Luckily, claims that have already been flagged as fraud in the past are easy. Your IT department can handle that analysis. But what about these new claims your investigators didn’t catch the first time? We know that they should be re-evaluated, but whose job is it?
#2: Integration into Core Systems
Secondly, if your company transitions to straight-through processing to clear up time for investigators, you’d expect to see an increase in efficiency and automation, right? Well, that’s only true if the fraud detection solution is integrated into your current core system. If it’s used as a stand-alone that doesn’t work in real-time, you might find yourself with a solution that nobody even uses in a few months’ time.
Claim handlers would need to check the application several times a day and find a way to manually incorporate those results into their daily routine. And because they are already pushed to be more efficient, this is another time-management challenge that everyone can relate to. Remember, integration is key, no matter how “future-proof” your core system may be.
#3: Self-Learning Models
Lastly, there’s one more feature we’re forgetting: self-learning models. These are especially relevant for fraud detection software but can’t be evaluated during a POC either. As we know, most fraud detection companies are now using AI in their core technology to keep up in our modern world. But one thing we need to consider is that as fraud evolves, AI models need to evolve with it. They need to learn from human judgement and intervention.
AI needs a human there to tell it whether it incorrectly flagged a claim, so it won’t make that mistake in the future. Yet not all vendors incorporate this into their software. For this reason, during POCs, self-learning models aren’t evaluated. The POC is a frozen moment in time and it’s nearly impossible to see the impact of self-learning models without monitoring results regularly. It’s even more challenging if a vendor leaves you on your own after implementation too.
So, then what?
The question all insurance companies should be asking themselves now is this: do I really want to do a POC if so many aspects of the software I’m evaluating are missing?

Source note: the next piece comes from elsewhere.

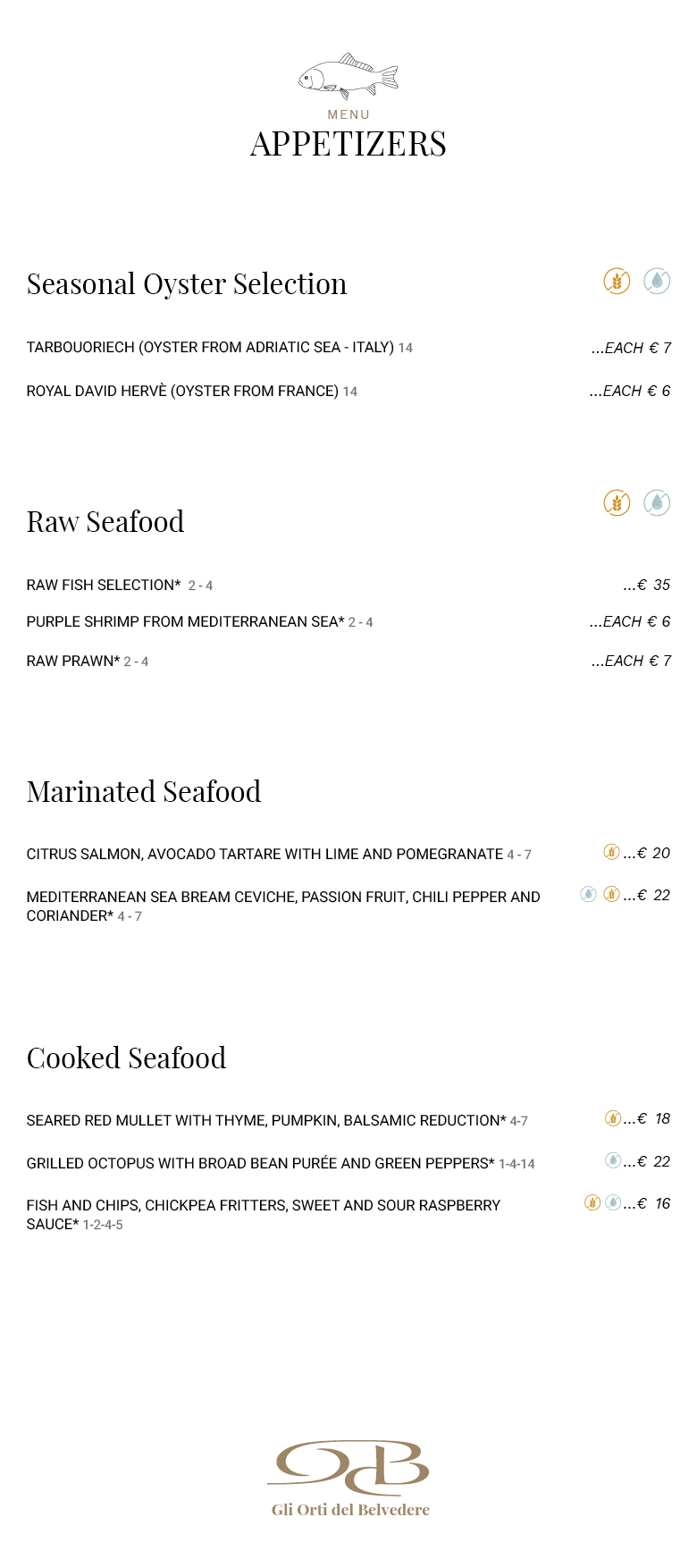Select the Seasonal Oyster Selection heading
This screenshot has width=697, height=1568.
pos(187,284)
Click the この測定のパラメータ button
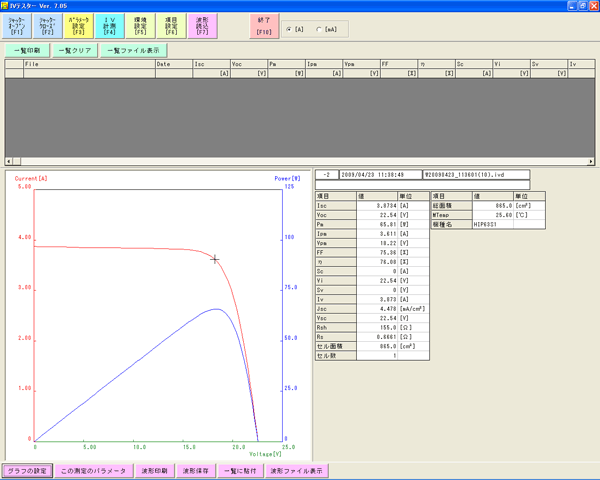 (x=92, y=470)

And unfortunately, a POC can sometimes be a throw-away investment for this reason. Comparing it to a supercar test, in the end, you’ll have results that tell you which car is the fastest, but only on that particular day only, and only on a tiny stretch of asphalt. Is that really what you want? We still know nothing about fuel consumption or handling.
In insurance, you need to know which vendor is going to be reliable and ready to race in a daily Supercars Championship. So, how do we do that?
Let’s Do a Pilot Instead
In the car industry, we already know how to evaluate. We ask friends or colleagues about their experiences, and we do a test drive. And preferably, not just one, but a few. What if we could do that for even a few months? Wouldn’t that be the ideal situation?

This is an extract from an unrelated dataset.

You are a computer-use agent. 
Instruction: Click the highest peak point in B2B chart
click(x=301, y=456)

For fraud, it’s the same idea. Do a pilot implementation instead. You can try out the solution in real-time for a few months, and if you like it, you subscribe to the SaaS solution. If not, you just pay for the costs of evaluation and setting things up. But let me say this, you’ll start finding more fraud on the first day of going live with the trial than you would trying to identify fraud in cases you’ve already closed.
At FRISS, we are more than willing to let you talk to our references. We want you to obtain knowledge about the supercar you want to drive. We want you to have a month-long test drive and tell us not only about how fast the car goes, but about its reliability and long-term fuel consumption too.
If you’re reading this and still considering a POC, I would urge you to go for a FRISS-style test-drive instead. Get a feel for our car, the road, the brand, the people in the garage; I promise your mind will change. And hey, maybe you’ll start to understand why we, over here, say “Insurance is a beautiful thing” too.